The most pertinent portions of this section provide as follows:
"(a) Suits for violation of contracts between an employer and a labor organization representing employees in an industry affecting commerce as defined in this chapter, or between any such labor organizations, may be brought in any district court of the United States having jurisdiction of the parties, without respect to the amount in controversy or without regard to the citizenship of the parties.
"(b) Any labor organization which represents employees in an industry affecting commerce as defined in this chapter and any employer whose activities affect commerce as defined in this chapter shall be bound by the acts of its agents. Any such labor organization may sue or be sued as an entity and in behalf of the employees whom it represents in the courts of the United States. Any money judgment against a labor organization in a district court of the United States shall be enforceable only against the organization as an entity and against its assets, and shall not be enforceable against any individual member or his assets."
As we understand the defendants, they say that Congress did not create any substantive federal rights, nor rules to indicate under federal law when a contract would be found to exist, and under what conditions a breach thereof would have occurred, bringing about strictly federal liability; therefore, any alleged breach of contract arises out of the laws of this Territory, and no federal law is involved in this action.
A second argument is in effect that a finding of congressional intent to provide such substantive rights would mean that Congress intended to controvert the national policy as declared by the Supreme Court in Erie R. Co. v. Tompkins, 304 U.S. 64, 58 S.Ct. 817, 82 L.Ed. 1188, and thereby require the development of two systems of law in labor contracts — one in federal jurisdictions, and one in the States, depending upon the jurisdiction in which the action may be brought. The dual system objection is illustrated in another aspect by the example of the individual employee who, having no cause of action in the federal courts under this section as a beneficiary of such a contract, must resort to the local courts to enforce any existing rights thereunder.

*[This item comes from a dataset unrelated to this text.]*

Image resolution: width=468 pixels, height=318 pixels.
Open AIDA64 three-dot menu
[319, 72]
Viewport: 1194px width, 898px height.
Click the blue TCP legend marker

The omission by Congress of diversity of citizenship as a basis of jurisdiction has the effect of making irrelevant to this case the principles and policies declared in Erie R. Co. v. Tompkins, supra. The ruling in that case had the great object of securing, in federal courts, in diversity cases, the application of the same substantive law as would control if the suit were brought in the courts of the state where the federal court sits. See United States v. Standard Oil Co., 1947, 332 U.S. 301, 307, 67 S.Ct. 1604, 91 L.Ed. 2067.
It does not seem fatal to constitutionality that an individual employee may be relegated to the state courts for protection of his own individual rights as a beneficiary under such a contract. Congress in 29 U.S.C.A. § 185 has reached only the parties occupying the status of employers and labor organizations as defined in the Act. See Schatte v. International Alliance, etc., D.C., 84 F. Supp. 669, affirmed 9 Cir., 182 F.2d 158, rehearing denied, 9 Cir., 183 F.2d 685, certiorari denied, 340 U.S. 827, 71 S.Ct. 64, 95 L.Ed. 608, rehearing denied, 340 U.S. 885, 71 S.Ct. 194, 95 L.Ed. 643; Zaleski v. Local 401, etc., D.C. 1950, 91 F. Supp. 552; John Hancock Mut. Life Ins. Co. v. United Office and Professional Workers, D.C. 1950, 93 F. Supp. 296, 306. Here we do not find dual systems of law on the same question, but rather an attempt to compare two different types of action, between parties of different identity and status.

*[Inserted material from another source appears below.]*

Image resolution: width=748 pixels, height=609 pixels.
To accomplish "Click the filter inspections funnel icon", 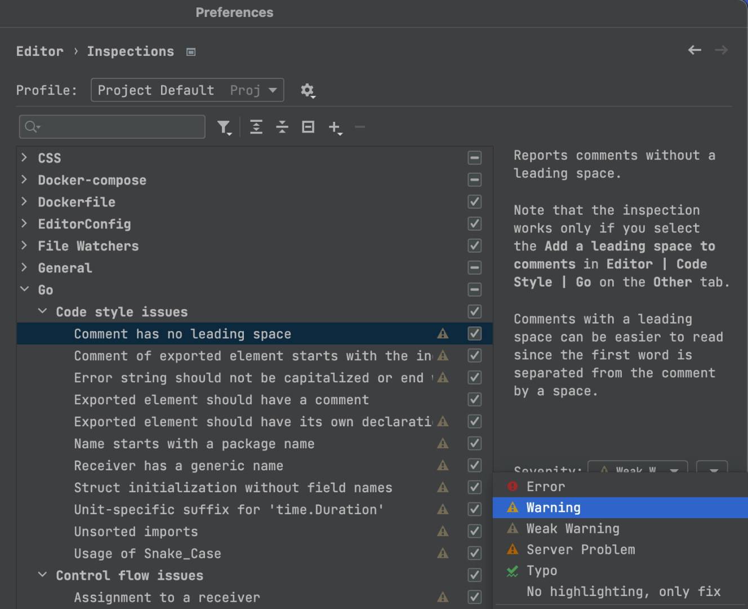I will click(x=224, y=127).
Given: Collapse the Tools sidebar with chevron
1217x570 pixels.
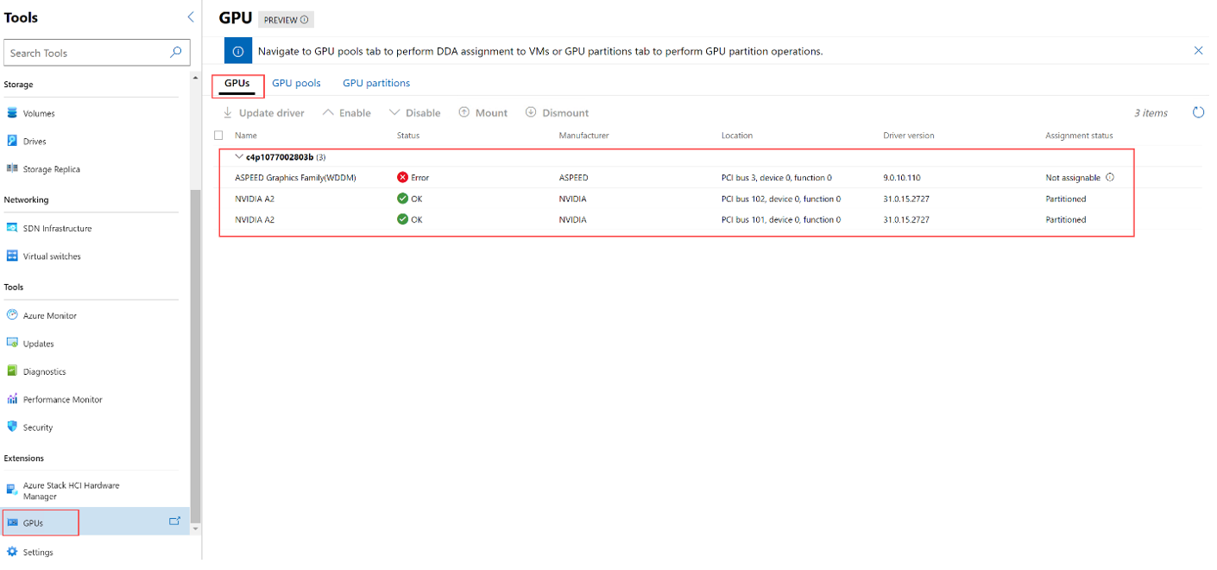Looking at the screenshot, I should (191, 17).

Article III of the Constitution provides, in part, that the judicial power of the United States shall extend to all cases in law and equity arising under the Constitution, the Laws of the United States, and to controversies between citizens of different States. Since Congress has seen fit to remove the jurisdictional basis of diversity of citizenship the resolution of the current problem must depend upon whether Congress has made valid use of some constitutional power creating a substantive law of the United States out of which this type of action can arise.

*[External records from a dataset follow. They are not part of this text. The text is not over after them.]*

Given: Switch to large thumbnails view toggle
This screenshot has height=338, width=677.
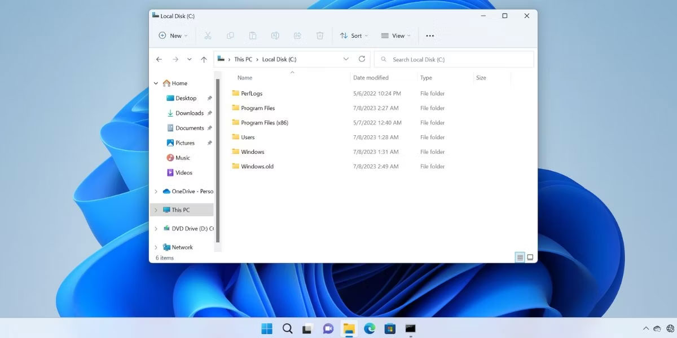Looking at the screenshot, I should click(530, 257).
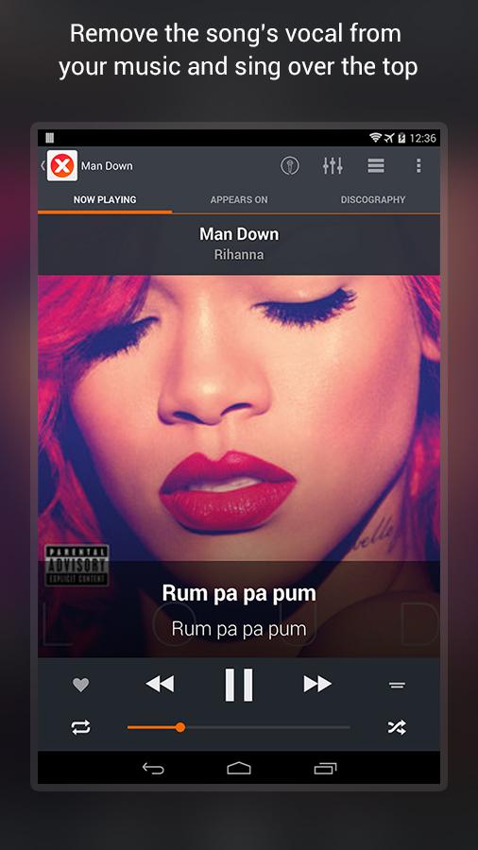Tap the Rihanna artist name
Image resolution: width=478 pixels, height=850 pixels.
[239, 255]
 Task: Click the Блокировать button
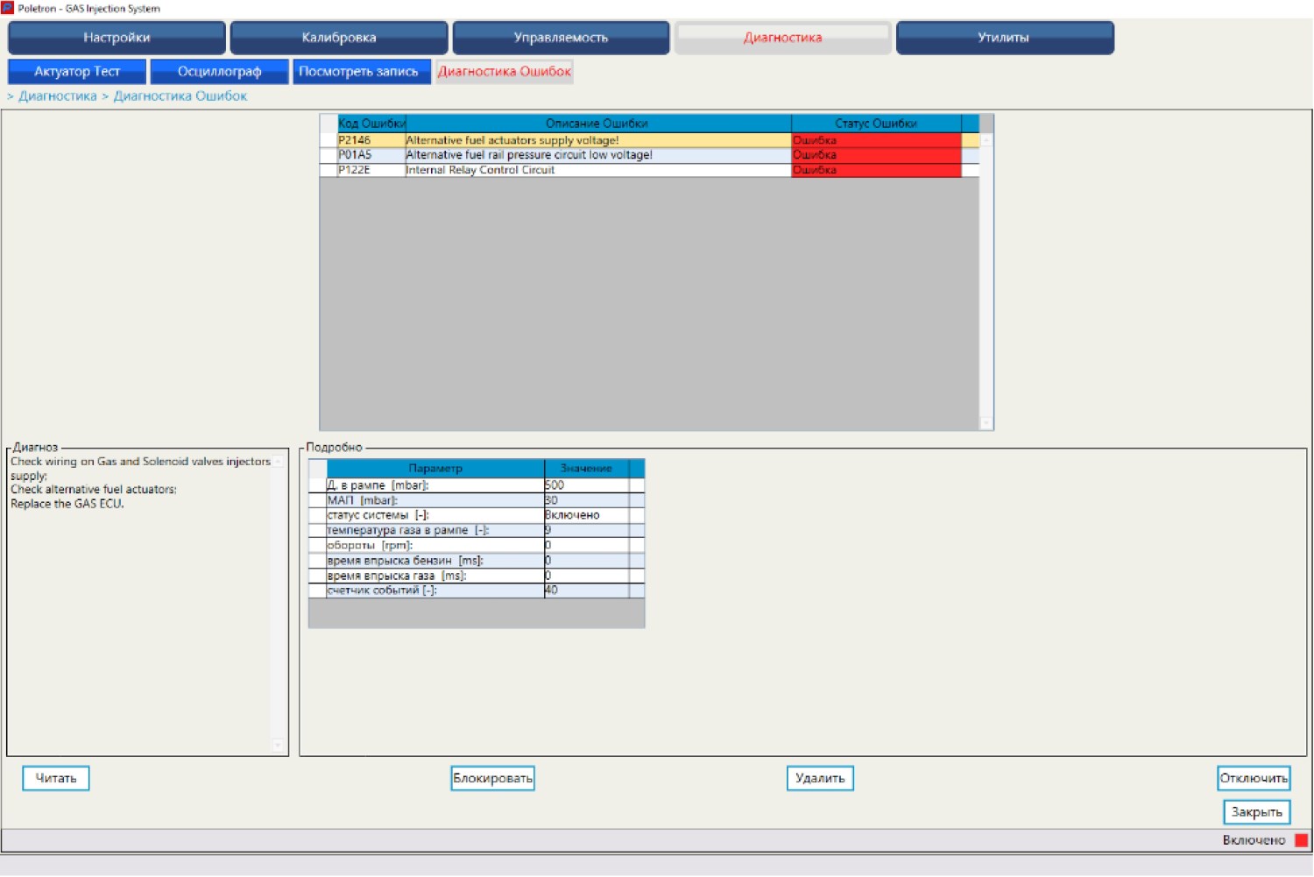(x=493, y=778)
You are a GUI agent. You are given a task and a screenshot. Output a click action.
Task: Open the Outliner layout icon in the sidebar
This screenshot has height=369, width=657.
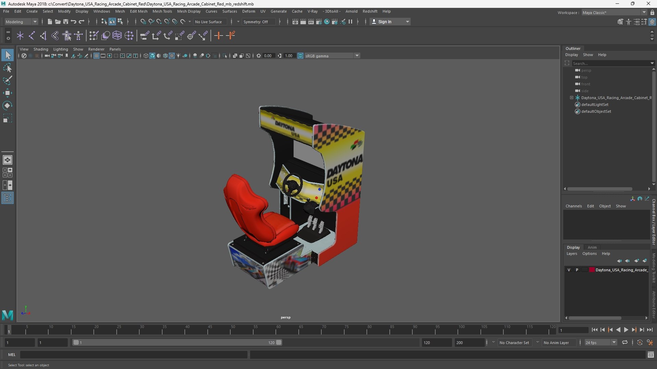coord(8,198)
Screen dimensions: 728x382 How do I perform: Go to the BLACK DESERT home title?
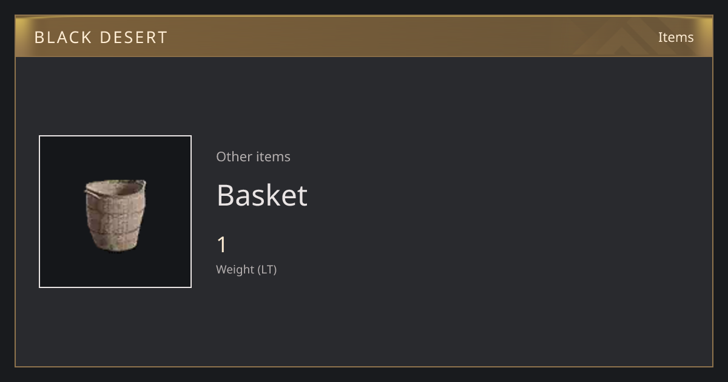(x=101, y=38)
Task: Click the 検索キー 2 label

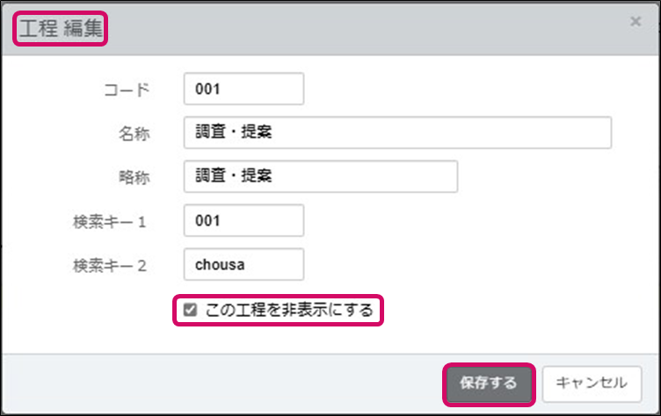Action: tap(111, 265)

Congress has the power to regulate commerce with foreign nations and among the several States: Constitution, Art. 1, § 8. This power is plenary, and may be exerted to protect interstate commerce, no matter what the source of the dangers which threaten it. N.L.R.B. v. Jones and Laughlin Steel Co., 301 U.S. 1, 57 S.Ct. 615, 81 L.Ed. 893, 108 A.L.R. 1352. It may involve the regulation of activities within a state the criterion being the effect of those activities upon interstate commerce, or upon the exercise of the power to regulate it. United States v. Wrightwood Dairy Co., 1942, 315 U.S. 110, 62 S.Ct. 523, 86 L.Ed. 726. It therefore seems unquestionable that Congress, in carrying out its purpose expressed in 29 U.S.C.A. § 141 of promoting the full flow of commerce by encouraging the regularity of labor-management relations in businesses in or affecting interstate commerce, has the power to attach federal rights and liabilities to collective bargaining contracts made therein. It has subjected certain acts or practices found in collective bargaining negotiations to the exclusive control of an administrative board; some of these practices involve violations of existing contracts — such as the regulations against premature termination of existing contracts without complying with certain named conditions: 29 U.S.C.A. § 158(d). This control over contracts in this field has been upheld. International Union, etc. v. O'Brien, 1950, 339 U.S. 454, 70 S.Ct. 781, 94 L.Ed. 978.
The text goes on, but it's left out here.